Pendant toute la dernière campagne présidentielle, le Président sortant finalement réélu fut accusé d’arrogance. Cette accusation fut reprise par tous les médias. Mais que veut-elle dire ?
Par Michel Barat, ancien recteur de l’Académie de Corse
Un regret de la volonté d’être un Président normal comme le proclamait François Hollande et d’une manière certaine à quoi il s’est attaché au point que certains crurent bon y voir un abaissement de la fonction présidentielle et au point de rendre publique ce qu’« un président ne devrait pas dire ». Il n’y a aucune raison de penser que François Hollande n’était pas sincère, il pensait, une fois président, rester un citoyen comme les autres.

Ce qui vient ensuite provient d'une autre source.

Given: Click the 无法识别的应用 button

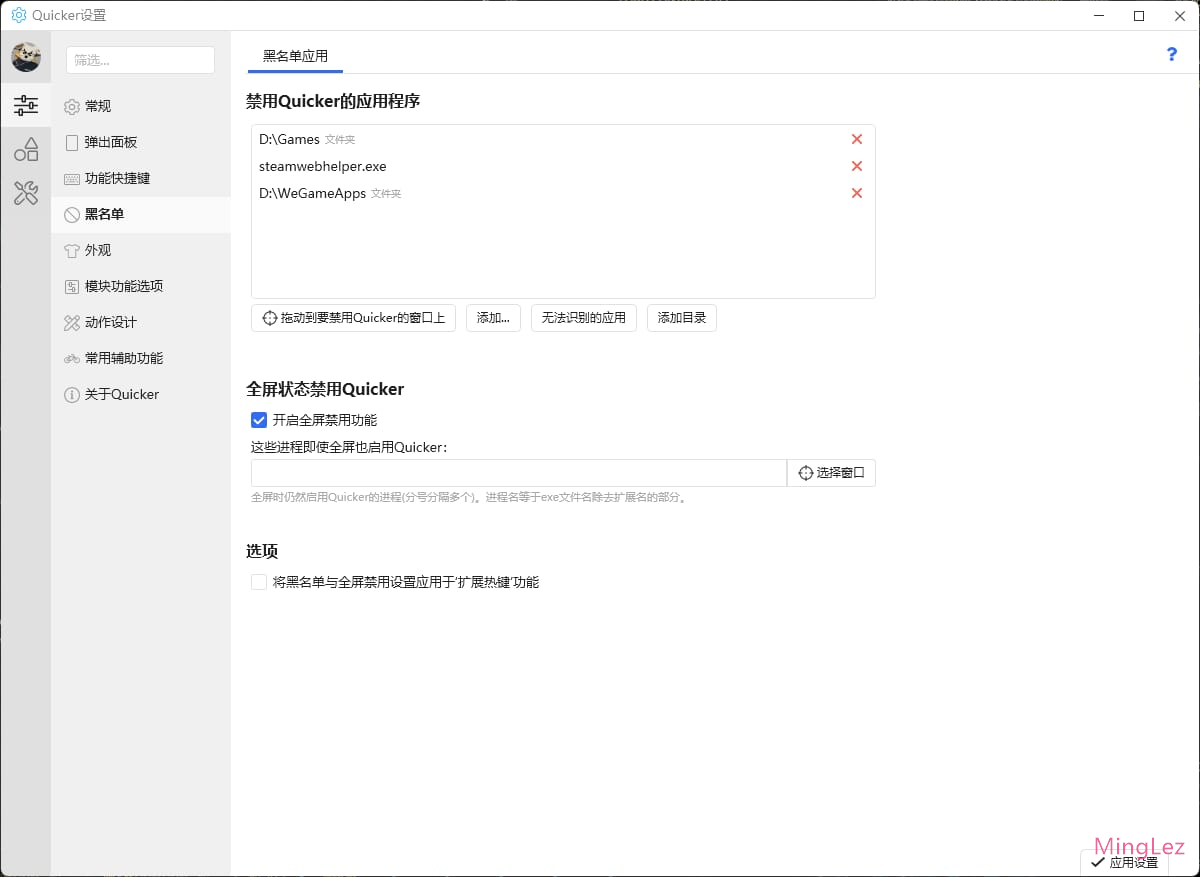Looking at the screenshot, I should click(583, 318).
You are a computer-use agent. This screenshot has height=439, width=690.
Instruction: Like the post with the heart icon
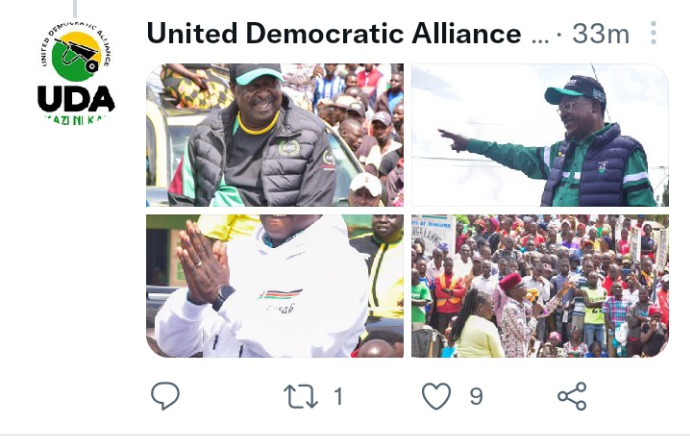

Il se trompait : la fonction présidentielle est anormale et le Président cesse d’être normal dès qu’il l’occupe.
Qu’il le veuille ou non sa raison n’est plus une raison ordinaire mais la raison d’État, raison qui ne peut éviter de choquer celle des citoyens normaux. C’est tellement vrai que l’actuel Président qu’on dit si arrogant quand il se laissait aller à des formules non contrôlées d’un langage spontané ou à des comportements familiers avec certaines populations, se voyait non sans pertinence accusé d’abaisser la fonction présidentielle. Arrogant, le Président est insupportable aux citoyens mais dès qu’il cesse de l’être, il perd la dignité présidentielle. En un mot, Jupiter est au sommet de l’Olympe et il est condamné à y rester pour en chuter. La vieille mythologie le savait bien : le chef suprême est aussi le bouc émissaire.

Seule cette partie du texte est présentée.